▸ Task details
Locate the lines of the listing below that hold "axis", then copy each of them.
[Opening Dataset content section]
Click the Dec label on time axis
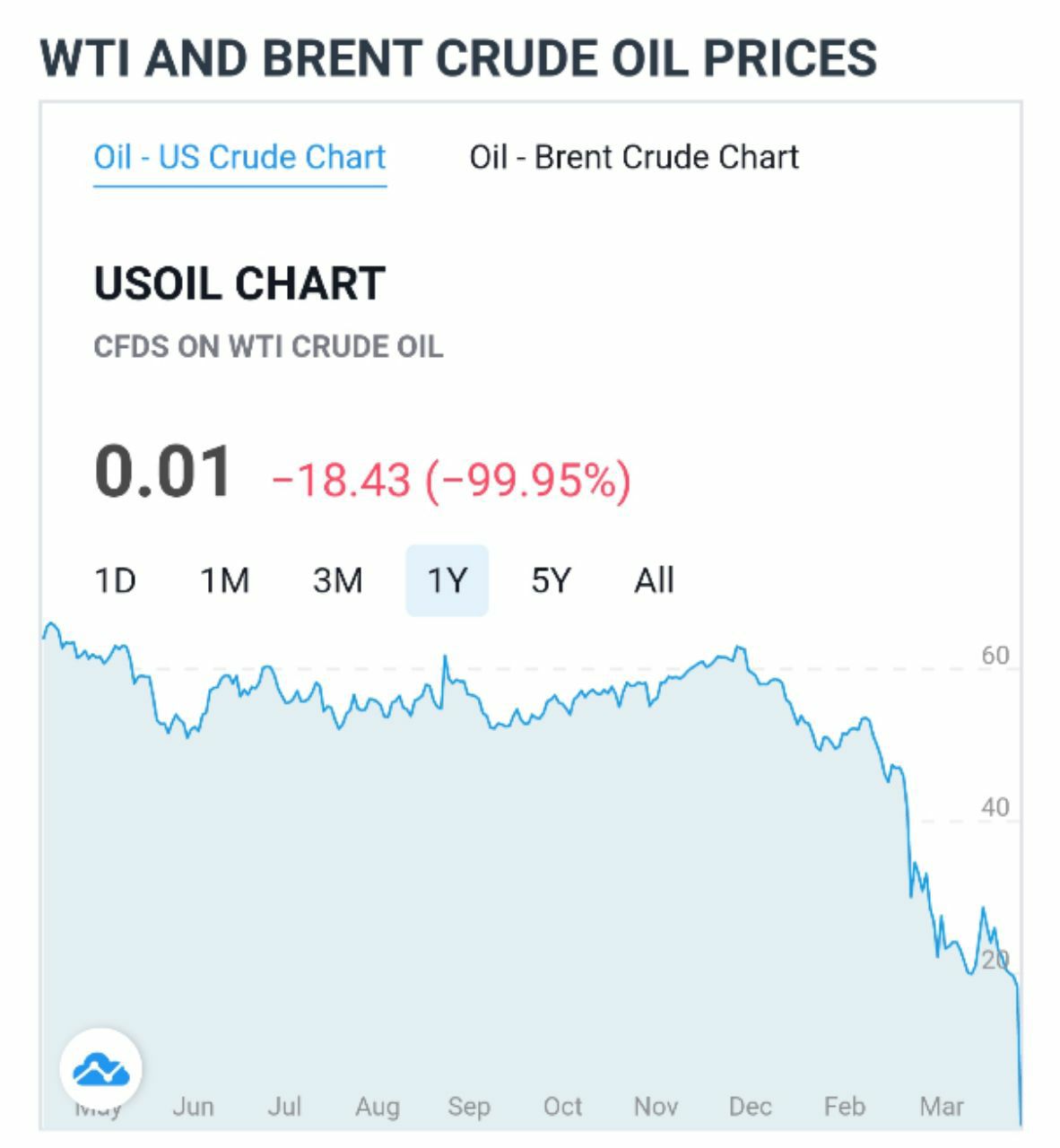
[Closing Dataset content section]
[Opening Dataset content section]
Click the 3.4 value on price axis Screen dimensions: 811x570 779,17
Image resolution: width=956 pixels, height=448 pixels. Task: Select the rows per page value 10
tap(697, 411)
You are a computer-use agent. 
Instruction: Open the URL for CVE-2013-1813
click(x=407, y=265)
[Closing Dataset content section]
▸ Response to this exercise
Click the Dec label on time axis
Click the 3.4 value on price axis Screen dimensions: 811x570 779,17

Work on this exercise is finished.